2. Exploratory Data Analysis#

Let us make a quick exploratory data analysis on pulse_training for climate_change versus income via side-by-side boxplots. Moreover, note 15% of the respondents believe climate change is not real!

pulse_training |> 
  tabyl(climate_change) |>
  adorn_pct_formatting()

A tabyl: 2 × 3
climate_change	n	percent
<dbl>	<dbl>	<chr>
0	150	15.0%
1	850	85.0%

The below side-by-side boxplots show graphical evidence for lower incomes leaning more to the category Not Real in climate_change.

options(repr.plot.height = 8, repr.plot.width = 12)

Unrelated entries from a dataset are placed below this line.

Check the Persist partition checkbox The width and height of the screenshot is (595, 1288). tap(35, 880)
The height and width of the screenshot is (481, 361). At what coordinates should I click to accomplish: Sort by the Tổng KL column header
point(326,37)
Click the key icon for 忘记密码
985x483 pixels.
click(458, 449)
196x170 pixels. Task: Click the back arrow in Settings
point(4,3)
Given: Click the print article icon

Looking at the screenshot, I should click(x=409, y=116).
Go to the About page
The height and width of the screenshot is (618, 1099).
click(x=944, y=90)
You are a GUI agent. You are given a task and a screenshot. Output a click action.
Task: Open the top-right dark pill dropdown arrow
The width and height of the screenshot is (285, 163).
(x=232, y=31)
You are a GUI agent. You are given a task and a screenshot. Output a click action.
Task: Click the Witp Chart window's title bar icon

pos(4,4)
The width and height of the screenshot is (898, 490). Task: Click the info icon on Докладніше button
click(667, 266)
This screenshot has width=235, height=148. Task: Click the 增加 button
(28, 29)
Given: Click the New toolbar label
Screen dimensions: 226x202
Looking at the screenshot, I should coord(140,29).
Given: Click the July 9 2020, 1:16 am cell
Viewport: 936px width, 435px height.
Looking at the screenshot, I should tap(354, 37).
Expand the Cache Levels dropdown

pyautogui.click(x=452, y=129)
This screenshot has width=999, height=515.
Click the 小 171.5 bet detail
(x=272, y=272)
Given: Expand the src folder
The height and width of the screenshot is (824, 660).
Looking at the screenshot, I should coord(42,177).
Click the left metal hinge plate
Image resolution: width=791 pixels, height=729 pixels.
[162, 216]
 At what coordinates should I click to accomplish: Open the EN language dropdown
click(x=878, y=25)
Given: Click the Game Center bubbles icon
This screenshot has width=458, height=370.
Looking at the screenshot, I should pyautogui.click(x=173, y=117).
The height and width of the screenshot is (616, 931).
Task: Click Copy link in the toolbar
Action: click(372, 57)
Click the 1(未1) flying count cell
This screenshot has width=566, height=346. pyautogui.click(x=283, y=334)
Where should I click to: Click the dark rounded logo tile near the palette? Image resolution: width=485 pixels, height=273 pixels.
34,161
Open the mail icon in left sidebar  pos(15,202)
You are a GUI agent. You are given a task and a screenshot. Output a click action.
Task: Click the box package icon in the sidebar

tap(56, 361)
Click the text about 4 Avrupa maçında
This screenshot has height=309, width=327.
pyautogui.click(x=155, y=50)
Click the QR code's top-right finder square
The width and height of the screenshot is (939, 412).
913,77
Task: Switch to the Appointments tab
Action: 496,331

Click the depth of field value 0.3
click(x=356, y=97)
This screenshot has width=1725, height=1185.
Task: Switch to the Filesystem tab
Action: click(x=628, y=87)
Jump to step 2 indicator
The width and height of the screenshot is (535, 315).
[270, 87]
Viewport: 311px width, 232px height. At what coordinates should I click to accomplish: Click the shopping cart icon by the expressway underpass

climate_change_boxplots <- pulse_training |>
  ggplot(aes(as.factor(climate_change), income)) +
  geom_boxplot(aes(fill = as.factor(climate_change))) +
  labs(y = "Income (Thousand USD)", x = "Climate Change Belief") +
  ggtitle("Side-by-Side Boxplots") +
  theme(
    plot.title = element_text(size = 24, face = "bold"),
    axis.text = element_text(size = 17),
    axis.title = element_text(size = 21),
    legend.position = "none"
  ) + 
  scale_x_discrete(labels=c("0" = "Not Real", "1" = "Real")) + 
  scale_fill_manual(values = wes_palette(n = 3, name = "GrandBudapest1"))

climate_change_boxplots

../_images/c1992cf67e90a55bf954d4c6159e4c347d2352f8f8424a7a9b62c18dc5ce2d44.png

3. Frequentist Logistic Regression#

Let us review the frequentist Binary Logistic regression. For $i = 1, \dots, n$ (where $n$ is the training size) its response variable has the form:

\[\begin{split}\begin{equation*} Y_i = \begin{cases} 1 \; \; \; \; \mbox{if the $i$th observation is a success},\\ 0 \; \; \; \; \mbox{otherwise.} \end{cases} \end{equation*}\end{split}\]

As the response variable can only take the values $0$ or $1$, the key modelling term becomes the probability that $Y_i$ takes on the value of $1$, i.e. the probability of success, denoted as $\pi_i$. Hence:

\[\begin{equation*} Y_i \sim \text{Bernoulli}(\pi_i). \end{equation*}\]

Specifically, $\pi_i$ ($i = 1, 2, \dots, n$) will depend on the values of the $k$ regressors $X_{i, 1}, X_{i, 2}, \dots, X_{i, k}$ in the form:

\[\begin{equation*} \log \bigg( \frac{\pi_i}{1 - \pi_i}\bigg) = \beta_0 + \beta_1 X_{i, 1} + \beta_1 X_{i, 2} + \ldots + \beta_k X_{i, k}, \end{equation*}\]

or equivalently

\[\begin{equation*} \pi_i = \frac{\exp\big[\beta_0 + \beta_1 X_{i, 1} + \beta_2 X_{i, 2} + \ldots + \beta_k X_{i, k}\big]}{1 + \exp\big[\beta_0 + \beta_1 X_{i, 1} + \beta_2 X_{i, 2} + \ldots + \beta_k X_{i, k}\big]} \in [0,1]. \end{equation*}\]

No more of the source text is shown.